**Text under study**

..............................

Interview with Obi Okaku, Nigerian Hotel Consultant in Germany

by Bob MajiriOghene Etemiku

What motivated you to come to Germany?

I was a motor spare parts dealer in Lagos in the early 90s. Because most of the motor parts I bought and sold were made in Germany, I made up my mind to come down here and do the business big time and use my spare time for studies.

What was your experience when you got here?

(Laughs…) I got here with a briefcase. In no time, my contacts took me to a posh hotel where I stayed the night. The following day brought shock and disappointment because those same guys told me that we had to move. When they took me to where they actually lived, Jesus Christ… it was a barge on a river. They were ‘avail’.

‘Avail’, what is avail?

They were refugees, hiding from the authorities. Most Nigerians coming to Germany came in either as students or as refugees. That was then. In those days, if you were coming to Germany, either you were here for studies or you were a refugee. From that point, life became miserable for me. I had to discard my briefcase and the ambitions that I brought with me to Germany

So how did you get out of that condition?

All of this was in Hamburg. I stayed there awhile with them but I was determined not to sell drugs. That was what most of them did to survive. I did my homework and found that Munich was a much better place than Hamburg. However, the people I lived with found out my plans and advised me against the choice of Munich. They told me that people there are racists who would waste no time to kill me. I went there anyway…

What year was this…?

This was in 1993, about 15 years from today.

How did you cope with starting in a place you hardly knew anyone?

Good question…Because I was used to the cold in Jos and Kano, the cold was not really a problem. In Munich, I decided to become a refugee too, and this lasted two months. As a refugee, I was put in a camp and the German immigration officials did all sorts of investigations about me. At the end of two months, they sent me to northern Munich where I got a job in a bank, met and married a German woman in 1996.

..............................

**Source material**
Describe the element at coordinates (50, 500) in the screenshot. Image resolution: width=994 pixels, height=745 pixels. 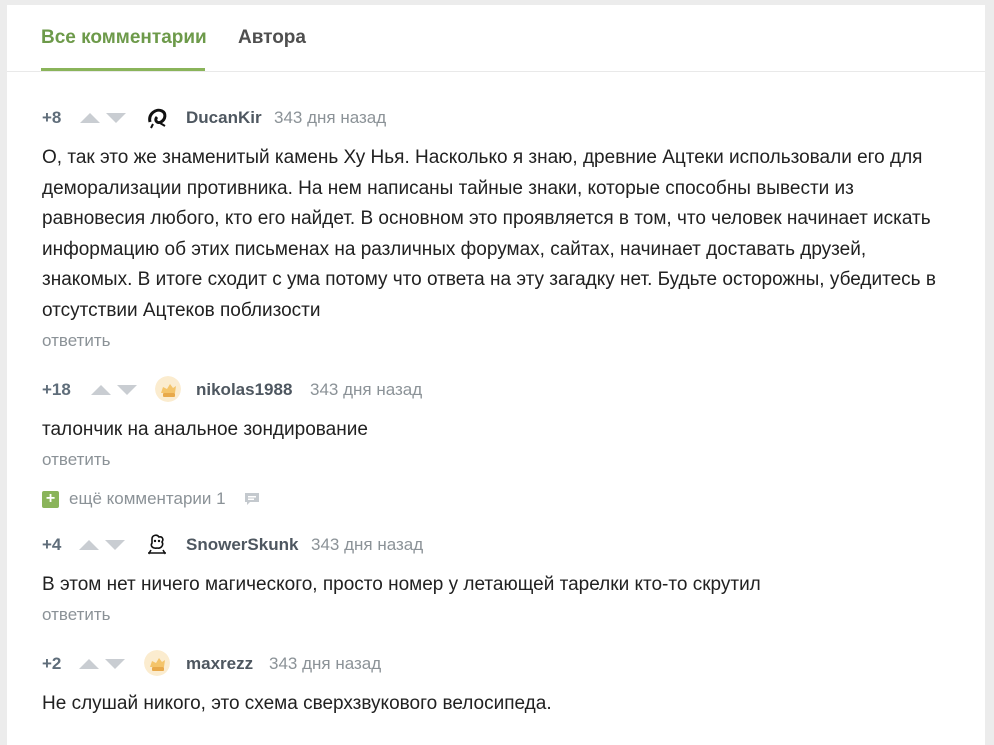
I see `plus-icon: +` at that location.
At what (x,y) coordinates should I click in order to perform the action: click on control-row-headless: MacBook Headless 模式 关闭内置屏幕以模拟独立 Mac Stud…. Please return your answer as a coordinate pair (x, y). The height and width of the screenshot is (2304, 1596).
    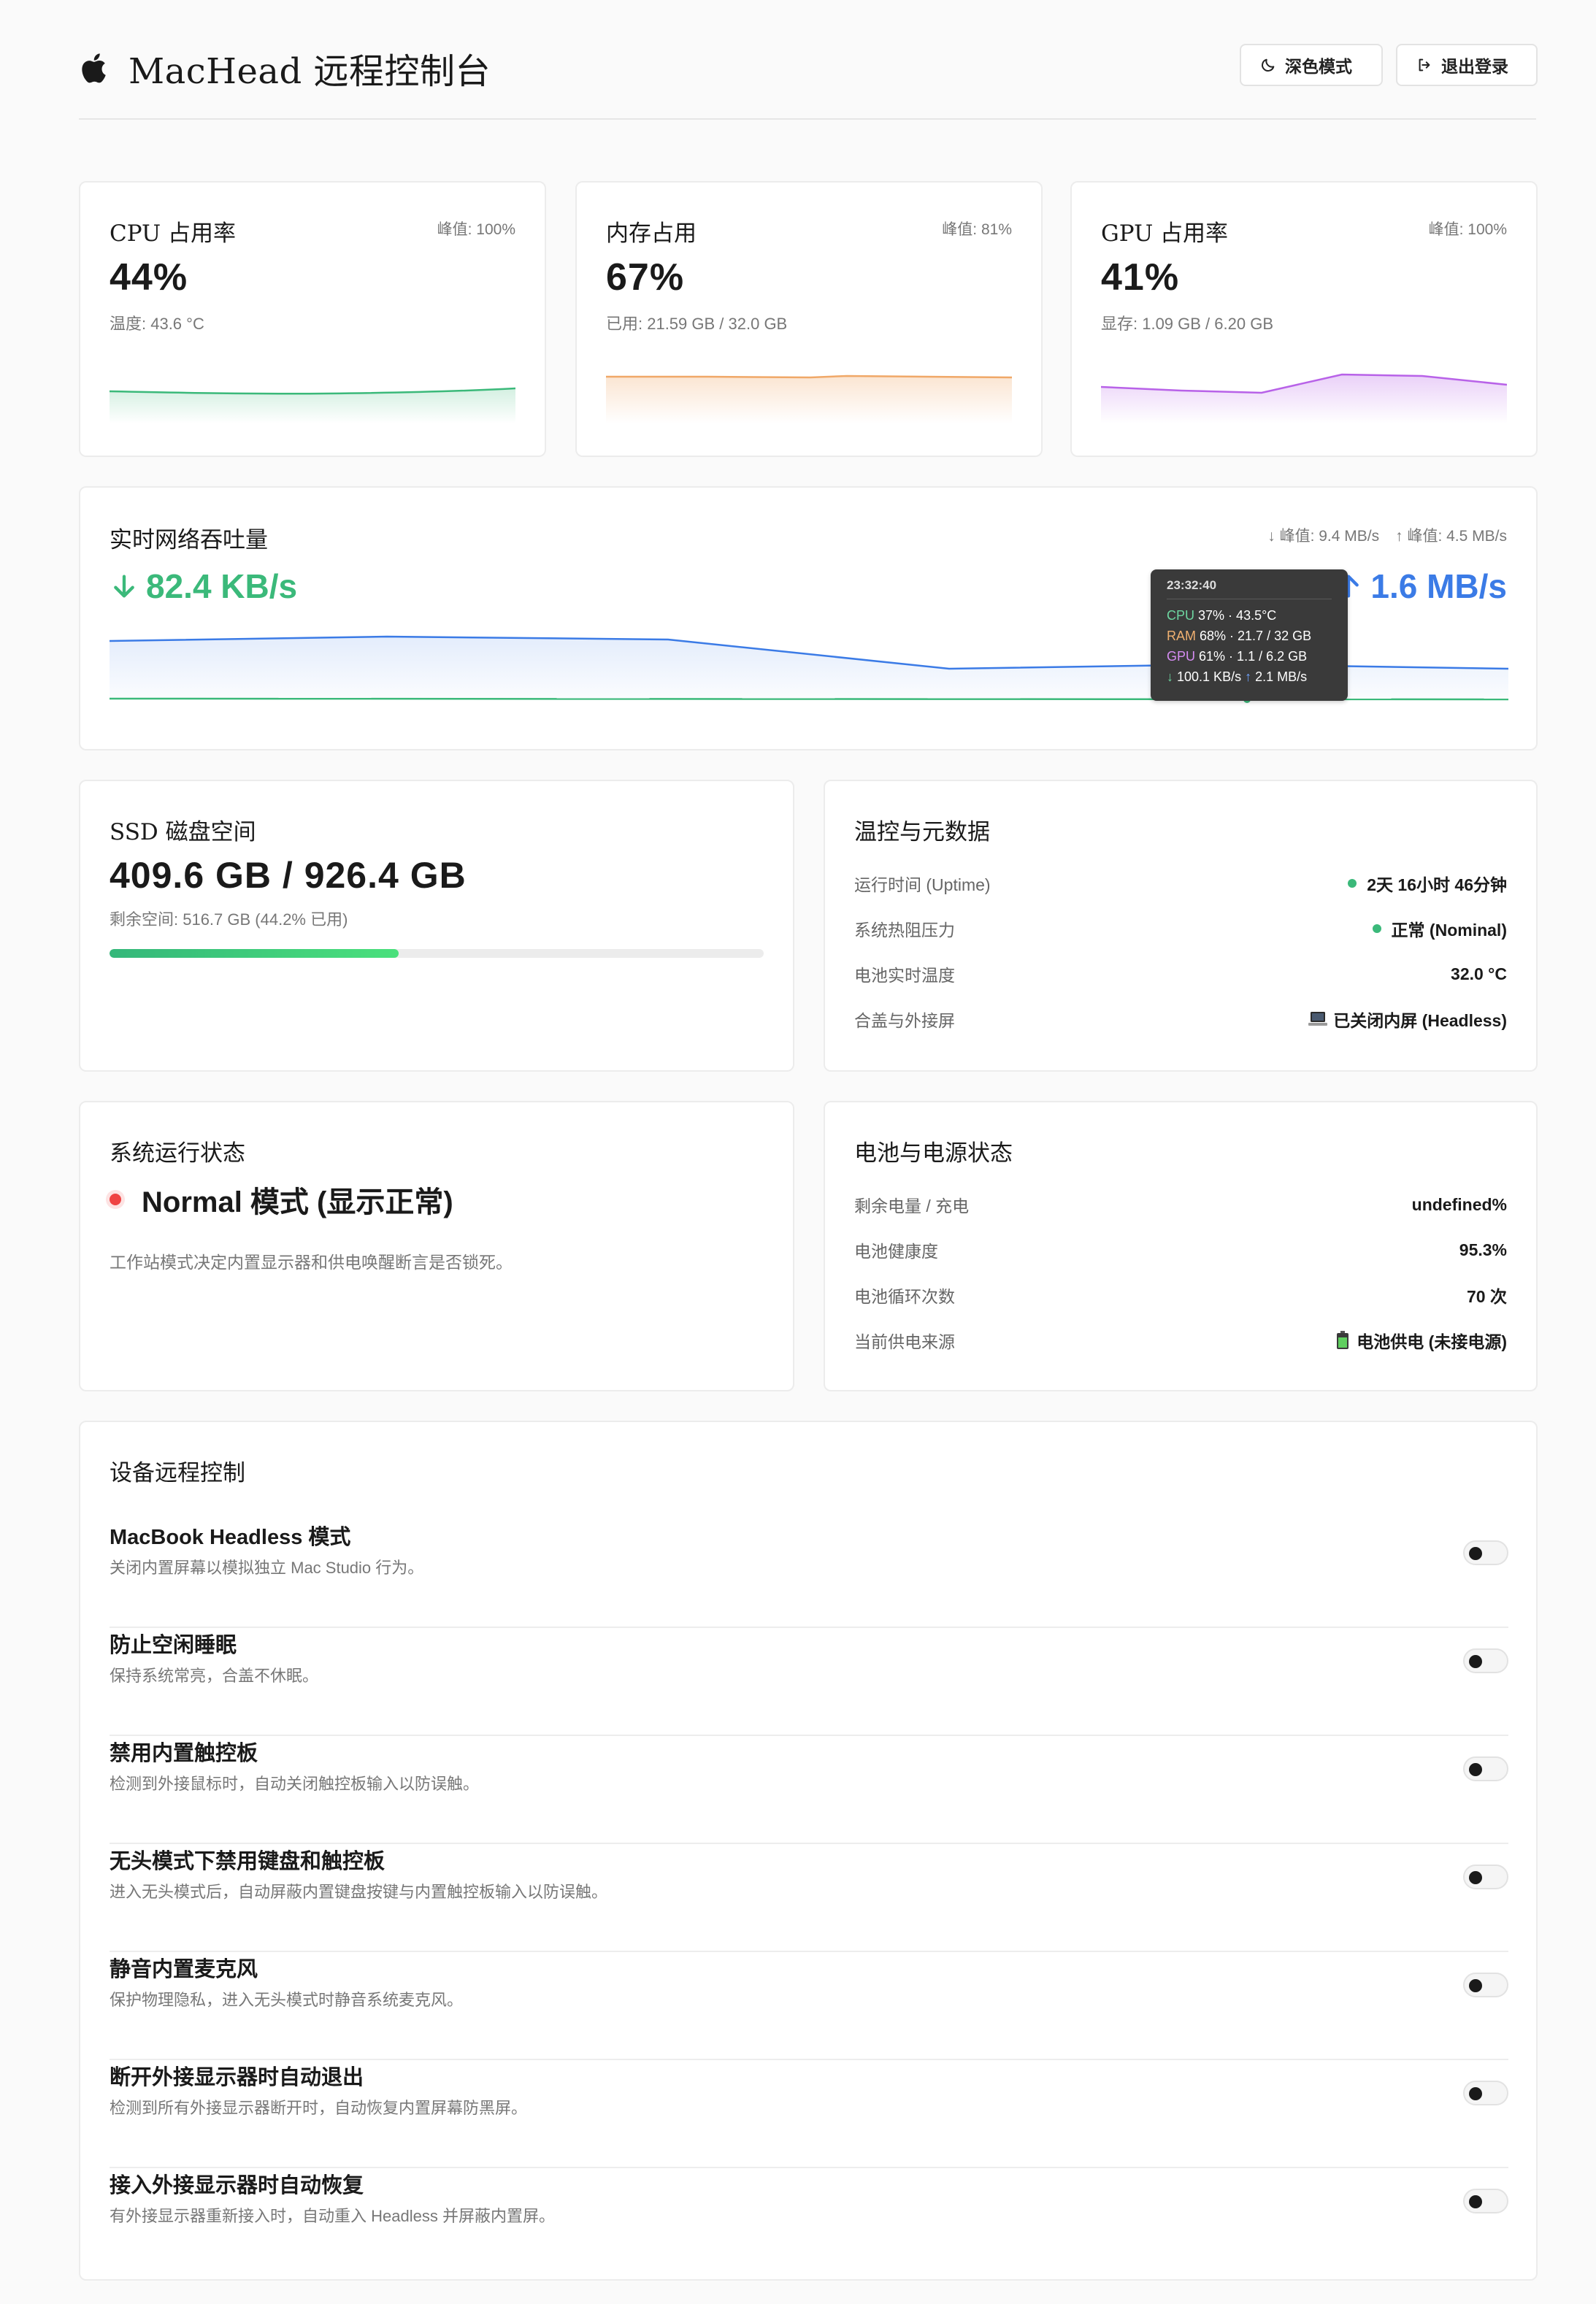
    Looking at the image, I should click on (809, 1574).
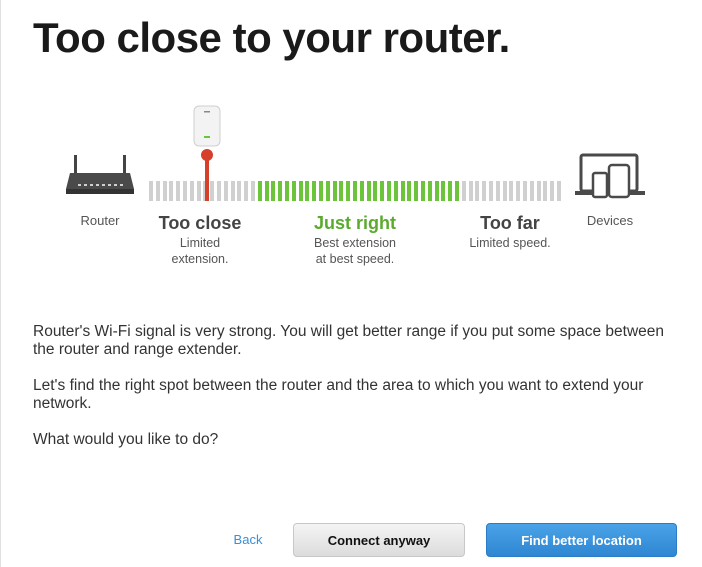  I want to click on zone-too-far: Too far Limited speed., so click(510, 232).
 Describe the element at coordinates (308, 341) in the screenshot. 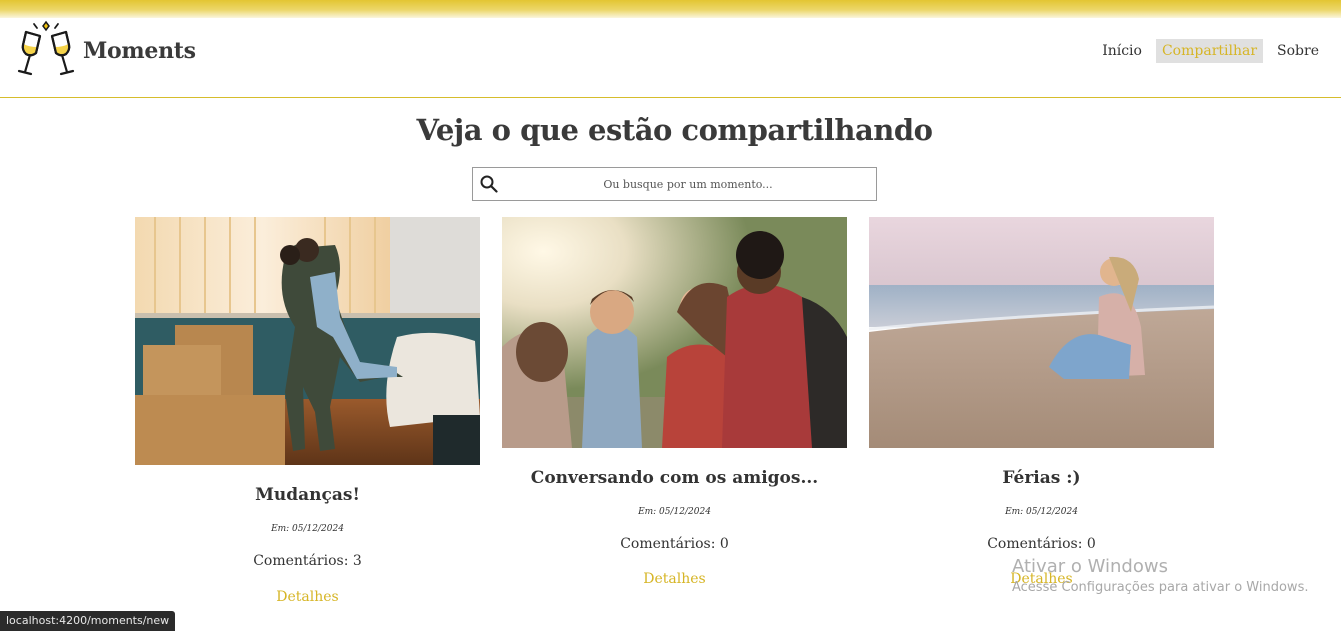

..............................

**Work to complete**
A – According to the interview, what trade did Obi Okaku work in before he came to Germany?
B – Retype the passage of the interview starting at "What motivated you" and ending at "you got here?".

**Solutions per task**
A – He was a motor spare parts dealer in Lagos.

B –
What motivated you to come to Germany?

I was a motor spare parts dealer in Lagos in the early 90s. Because most of the motor parts I bought and sold were made in Germany, I made up my mind to come down here and do the business big time and use my spare time for studies.

What was your experience when you got here?